Teoria da norma fundamental e doutrina do direito natural;

Kelsen frisa aqui que a norma fundamental, determinada pela Teoria Pura do Direito como condição da validade jurídica objetiva, fundamenta a validade de qualquer ordem jurídica positiva. De acordo com a Teoria Pura do Direito, como teoria jurídica positiva, nenhuma ordem jurídica positiva pode ser considerada como não conforme à sua norma fundamental, e portanto, como não válida. O conteúdo de uma ordem jurídica positiva é completamente independente da sua norma fundamental.

Uma doutrina conseqüente do Direito natural distingue-se de uma teoria jurídica positivista pelo fato de aquela procurar o fundamento de validade do Direito positivo, isto é, de uma ordem jurídica globalmente eficaz, num Direito natural diferente do Direito positivo e, portanto, numa norma ou ordem normativa a que o Direito positivo, quanto ao seu conteúdo, pode corresponder mas também pode não corresponder; por tal forma que, quando não corresponda a esta norma ou ordem normativa, deve ser considerado como não válido.

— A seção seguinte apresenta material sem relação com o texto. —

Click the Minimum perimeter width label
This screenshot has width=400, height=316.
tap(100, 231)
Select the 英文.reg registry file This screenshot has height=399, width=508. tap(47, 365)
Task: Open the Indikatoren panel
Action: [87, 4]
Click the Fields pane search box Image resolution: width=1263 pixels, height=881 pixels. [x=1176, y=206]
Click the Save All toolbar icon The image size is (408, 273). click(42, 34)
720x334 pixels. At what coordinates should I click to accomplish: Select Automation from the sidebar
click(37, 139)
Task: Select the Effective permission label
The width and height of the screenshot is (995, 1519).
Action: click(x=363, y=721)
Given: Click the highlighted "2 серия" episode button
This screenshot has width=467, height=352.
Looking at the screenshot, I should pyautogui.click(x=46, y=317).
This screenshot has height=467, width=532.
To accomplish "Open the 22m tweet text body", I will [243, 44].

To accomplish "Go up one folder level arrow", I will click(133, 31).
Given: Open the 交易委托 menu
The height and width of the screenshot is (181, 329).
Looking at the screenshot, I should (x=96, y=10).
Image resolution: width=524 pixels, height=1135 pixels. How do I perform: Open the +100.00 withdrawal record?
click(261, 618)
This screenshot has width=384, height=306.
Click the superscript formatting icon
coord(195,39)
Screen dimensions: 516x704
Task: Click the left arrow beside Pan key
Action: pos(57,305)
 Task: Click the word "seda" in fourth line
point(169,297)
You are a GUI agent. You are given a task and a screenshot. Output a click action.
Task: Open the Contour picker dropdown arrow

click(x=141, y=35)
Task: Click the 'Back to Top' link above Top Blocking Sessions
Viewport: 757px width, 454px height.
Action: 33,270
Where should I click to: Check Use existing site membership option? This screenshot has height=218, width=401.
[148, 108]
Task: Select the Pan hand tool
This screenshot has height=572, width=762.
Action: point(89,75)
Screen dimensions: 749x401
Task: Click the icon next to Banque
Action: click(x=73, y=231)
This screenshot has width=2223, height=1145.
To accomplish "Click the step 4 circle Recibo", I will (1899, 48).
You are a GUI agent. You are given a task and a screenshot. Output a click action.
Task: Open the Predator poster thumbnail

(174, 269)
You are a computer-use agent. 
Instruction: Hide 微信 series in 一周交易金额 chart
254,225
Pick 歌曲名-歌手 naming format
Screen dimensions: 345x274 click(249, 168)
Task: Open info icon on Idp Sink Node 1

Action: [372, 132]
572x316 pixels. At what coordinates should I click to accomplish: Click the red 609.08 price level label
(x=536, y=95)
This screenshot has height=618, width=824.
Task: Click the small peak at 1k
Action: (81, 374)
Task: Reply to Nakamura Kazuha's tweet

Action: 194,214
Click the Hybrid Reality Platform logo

A possibilidade de um conflito entre o Direito natural e o Direito positivo, isto é, uma ordem coercitiva eficaz, implica a possibilidade de considerar como não válida uma tal ordem coercitiva.

A norma fundamental do direito natural;

Para Kelsen, a suposição de que uma teoria do Direito natural poderia dar uma resposta incondicional à questão do fundamento de validade do Direito positivo se baseia sobre uma ilusão. Uma tal doutrina vê o fundamento de validade do Direito positivo no Direito natural, quer dizer, numa ordem posta pela natureza como autoridade suprema colocada acima do legislador humano. Neste sentido, o Direito natural é também Direito posto, isto é, positivo.

E conclui, explicando que para ciência a natureza é um sistema de elementos determinados pela lei da causalidade. Ela não possui uma vontade e não pode, portanto, estabelecer normas. As normas somente podem ser assumidas como imanentes à natureza quando se admita que na natureza está a vontade de Deus. Mas, dizer que Deus, através da natureza como manifestação da sua vontade ordena aos homens que se conduzam de determinada maneira, é uma suposição metafísica que não pode ser aceita pela ciência em geral e pela ciência do Direito em particular, pois o conhecimento científico não pode ter por objeto qualquer processo afirmado para além de toda experiência possível.

A estrutura escalonada da ordem jurídica;

A Constituição;

Neste momento Kelsen ressalta que a relação entre a norma que regula a produção de uma outra e a norma assim regularmente produzida pode ser figurada pela imagem espacial da supra-infra-ordenação. A norma que regula a produção é a norm superior, a norma produzida segundo as determinações daquela é a norma inferior. A ordem jurídica não é um sistema de normas jurídicas ordenadas no mesmo plano, situadas umas ao lado das outras, mas é uma construção escalonada de diferentes camadas ou níveis de normas jurídicas. A norma fundamental – hipotética – é, portanto, o fundamento de validade último que constitui a unidade desta interconexão criadora. A Constituição é aqui entendida num sentido material. Esta Constituição pode ser produzida por via consuetudinária ou através d um ato de um ou vários indivíduos a tal fim dirigido, isto é, através de um ato legislativo. Tais Constituições podem ser escritas ou não escritas (consuetudinárias).

Legislação e costume;

Para Kelsen, as normas jurídicas gerais criadas pela via legislativa são normas conscientemente postas, quer dizer, normas estatuídas. Os atos que constituem o fato legislação são atos produtores de normas, são atos instituidores de normas; quer dizer: o seu sentido subjetivo é um dever-ser.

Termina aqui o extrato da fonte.